Senin, 31 Mei 2010

YANG TERTINGGAL HANYALAH CINTA…(IT REMAINS…LOVE)


Beberapa saat yang lalu, ibu saya mendapat kunjungan dari kakak perempuannya dan beberapa sanak saudara lainnya, termasuk keponakan keponakan dari Jakarta.

Ibu saya sudah sejak kira kira sepuluh tahun yang lalu menderita Parkinson desease. Semenjak ayah saya meninggal 9 tahun yang silam, ia tinggal sendirian di Jakarta. Namun lima tahun terakhir ini, ia tak mampu lagi untuk tinggal sendiri.Dengan berat hati ia mengikuti saran kami untuk mau tinggal bersama kami. Demikian juga kehendak kakak kakak ku yang bermukim di luar negeri.

Ibu pernah mengatakan bahwa, ia masih senang tinggal dirumahnya sendiri. Berada di tengah tengah suasana rumah serta perabot yang sarat akan kenangan kenangan hidup tentunya membawa arti tersendiri baginya. Selain itu, ia tentu merasa bahwa dirumahnya ia bisa melakukan hal hal sesuka hatinya tanpa harus memperhatikan keberadaan kami. Ia pernah mengutarakan contoh, bahwa seandainya ia ingin memaku dinding rumahnya untuk meletakkan foto misalnya, ia bisa melakukan sesuka hatinya tanpa meminta izin kepada kami sebagai pemilik rumah. Apapun alasannya, bisa dimengerti jika dimasa senja, ia tetap ingin hidup mandiri di rumahnya sendiri.

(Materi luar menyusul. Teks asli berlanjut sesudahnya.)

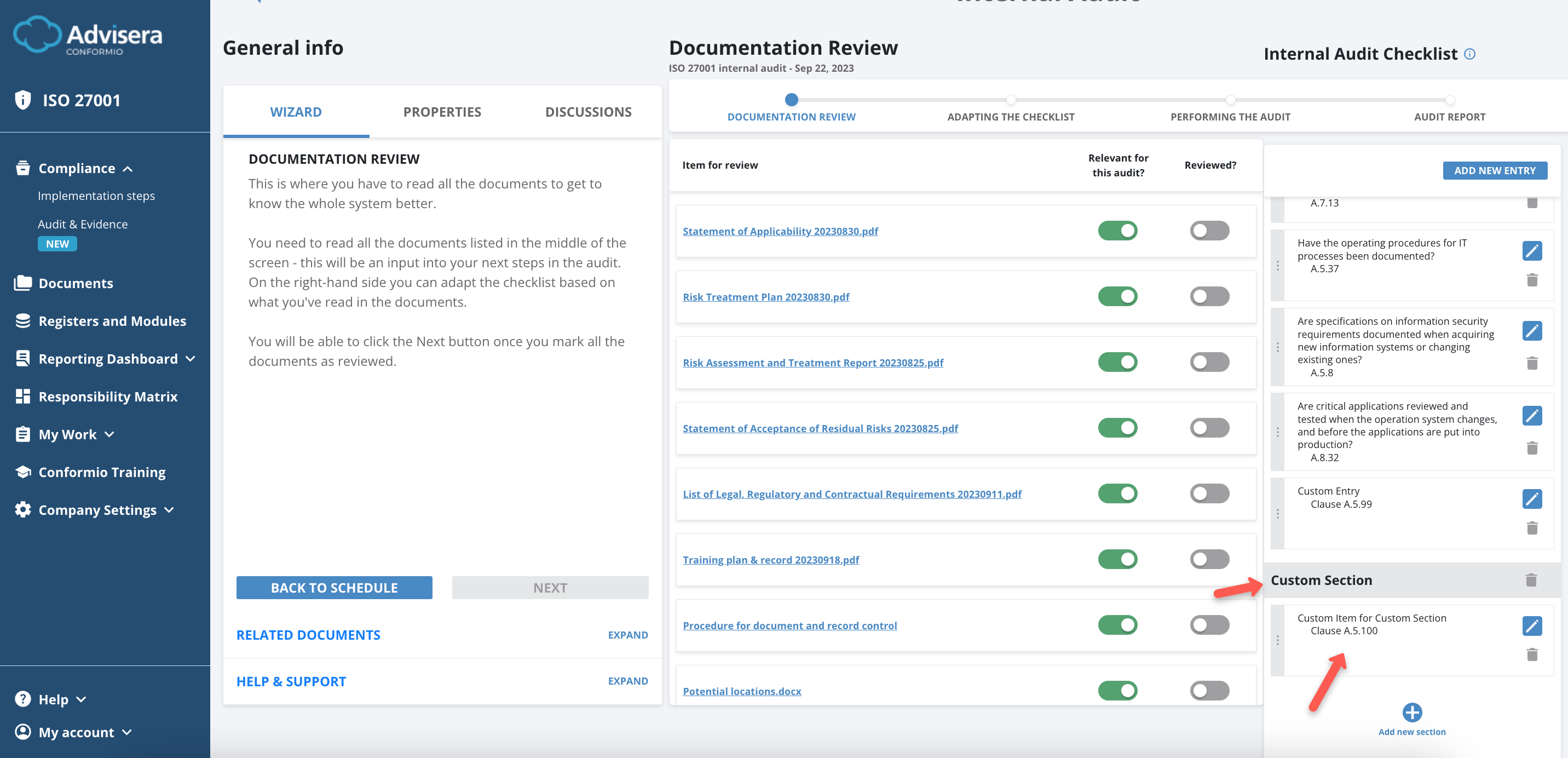Disable relevance toggle for Risk Treatment Plan

click(x=1117, y=296)
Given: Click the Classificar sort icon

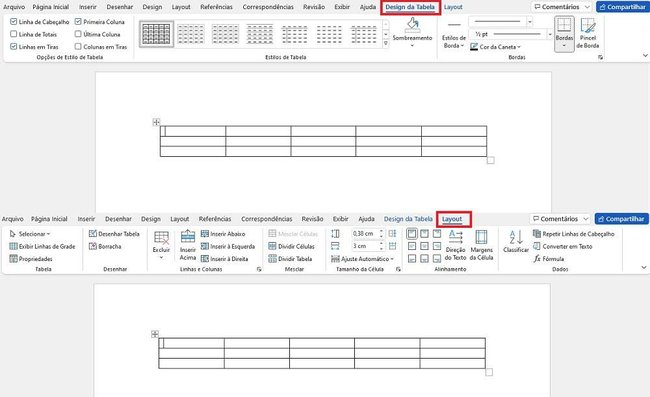Looking at the screenshot, I should coord(516,241).
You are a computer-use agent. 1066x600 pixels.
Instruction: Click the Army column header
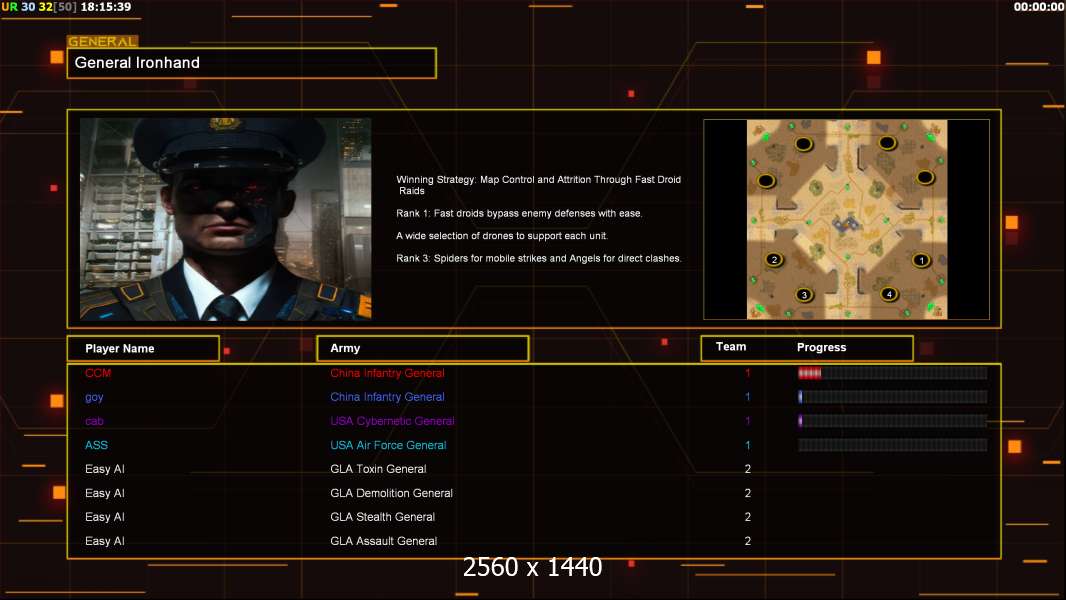[x=423, y=349]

Pada sisi kami yang terbiasa hidup sekeluarga, tentu memerlukan masa penyesuaian agar bisa saling memahami dan memberikan pengertian. Beruntung saya mempunyai seorang suami yang banyak memberikan perhatian lebih kepada ibu saya, lebih dari apa yang bisa saya beri sebenarnya, jika saya berkata jujur. Ia bisa mengajak ibu saya mengobrol dan menceritakannya hal hal yang menarik baginya. Dari kecil saya memang tidak terbiasa menceritakan hal hal kecil kepada ibu. Kebiasaan ini berlanjut hingga saat ini. Kebiasaan ini dimanfaatkan oleh ibuku untuk menjalin kedekatan dengan menantunya.

Kunjungan kakak dan sanak saudara dari Jakarta menjadi seperti obat pelepas rindu. Serta merta gossip dan cerita seputar keluarga kembali mewarnai percakapan mereka sepanjang hari itu. Cerita cerita nostalgi jaman perang dan masa kecil kembali mendominasi obrolan mereka. Jika saya perhatikan, sebenarnya hal hal baru yang diceritakanpun selalu terkait dengan hal hal masa lampau yang amat lekat.

Saat tiba waktunya rombongan akan pulang ke Jakarta, ibu mengusulkan untuk doa bersama. Lantas seorang sepupuku memimpin doa. Lalu atas permintaan ibuku pula,
agar kita bernyanyi bersama sambil memuji namaNya. “ Nyanyinya harus lima lagu ya, lebih boleh, kurang tak boleh! “,ujar ibu penuh semangat.

Ibuku amat menikmati kebersamaan ini. Permohonan lagu itu sepertinya hanya sebagai sinyal agar ia boleh menikmati kebersamaan itu lebih lama lagi.

Kita tidak bisa memilih bagaimana bentuk keberadaan akan hari tua kita kelak. Kita pun tak bisa memilih apakah kita akan sehat selalu atau didera penyakit. Yang bisa kita lakukan hanyalah menjaga kesehatan dan kehidupan yang sudah diberi ini secara bertanggung jawab saat ini. Yang utama penuhilah jiwa dan batin kita dengan cinta kasih, karena hanya itulah yang kita miliki nan berarti esok hari saat kita tak berdaya…mencinta dan dicintai. Hanya itu yang bisa kita beri, terima dan rasakan.